Disponibilità al dialogo e al confronto, sincerità e coraggio caratterizzano le Octo quaestiones de potestate papae di Guglielmo d’Ockham, un’opera che è anche un agile compendio delle differenti opinioni e dei diversi orientamenti politici del XIV secolo. La franca e aspra polemica contro il papato avignonese, che il Venerabilis Inceptor sostiene con indubbia maestria nel corso degli ultimi vent’anni della sua vita, e l’intento di demolire la dottrina ierocratica non si traducono mai in stizzite e incontrollate dispute verbali o in preconcette e astiose invettive contro gli avversari. La volontà di non arrendersi all’andazzo corrente, di non concedere nulla al conformismo e di non ridurre la politica ad arte della simulazione, corrotta e corruttrice, non indulge ad atteggiamenti di narcisismo erudito o di moralismo estetizzante, ed esplicita rigore, incisività e onestà intellettuali.

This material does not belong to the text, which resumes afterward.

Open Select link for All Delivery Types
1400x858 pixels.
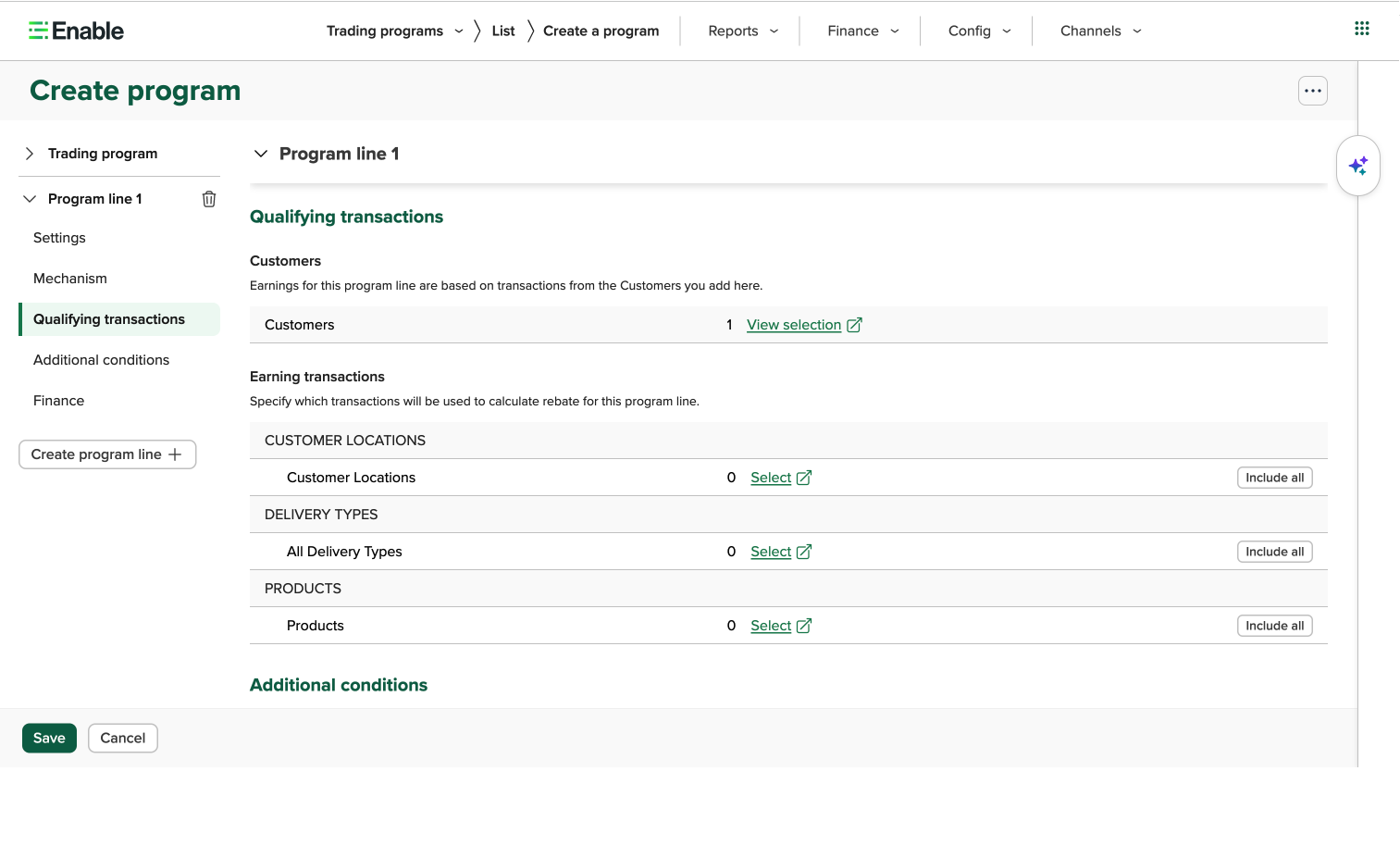(771, 552)
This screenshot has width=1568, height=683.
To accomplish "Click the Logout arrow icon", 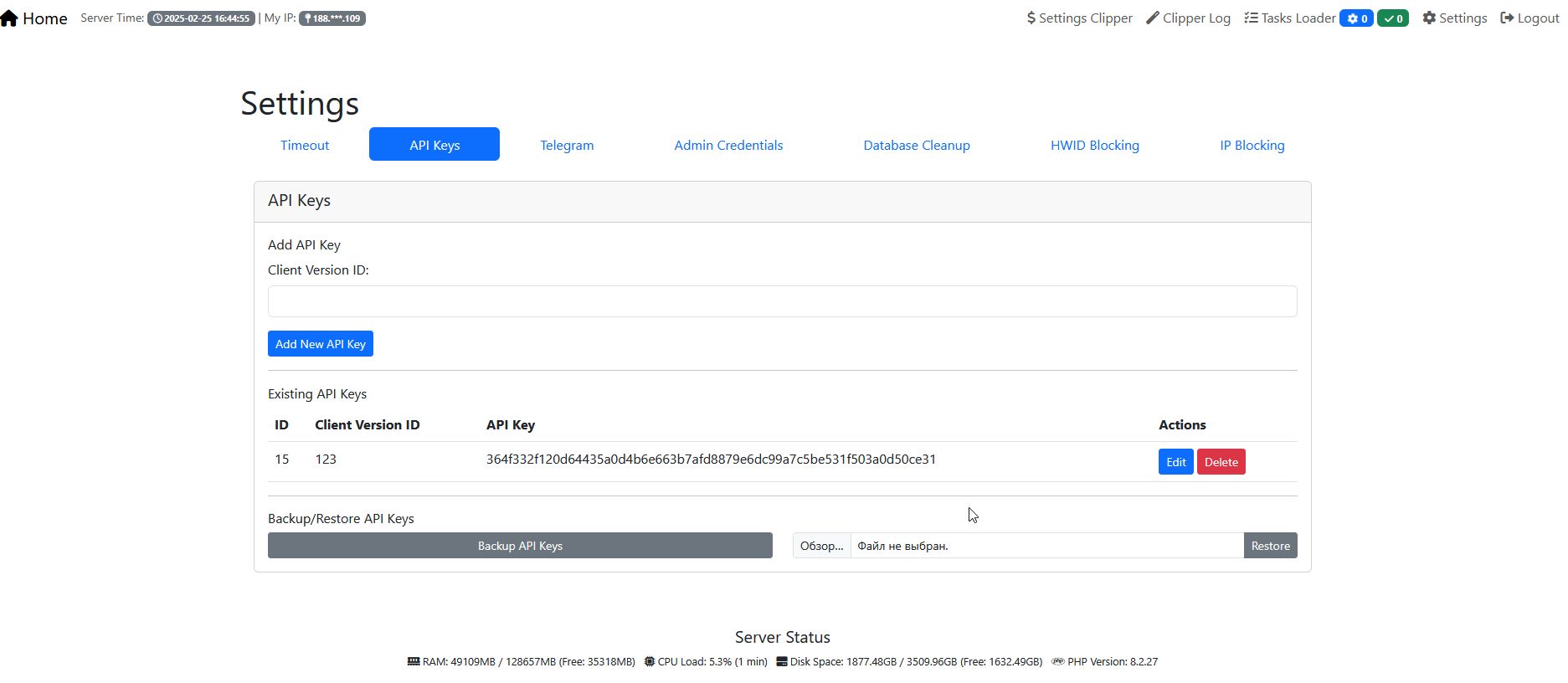I will [x=1507, y=18].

Il filosofo francescano, che vive la stagione dello scontro politico e dottrinario fra i papi di Avignone e l’imperatore Ludovico il Bavaro, affronta l’annoso e controverso problema del rapporto tra stato e chiesa con il chiaro intento di introdurre nuovi elementi di riflessione: la povertà come solidarietà, l’equità naturale, la legge evangelica, il diritto naturale e la libertà individuale fanno organicamente parte di una filosofia politica che non si limita alla critica della pienezza dei poteri papale e a legittimare la piena autonomia del potere regio o imperiale, ma insiste sulla necessità di soddisfare le istanze soggettive e comunitarie.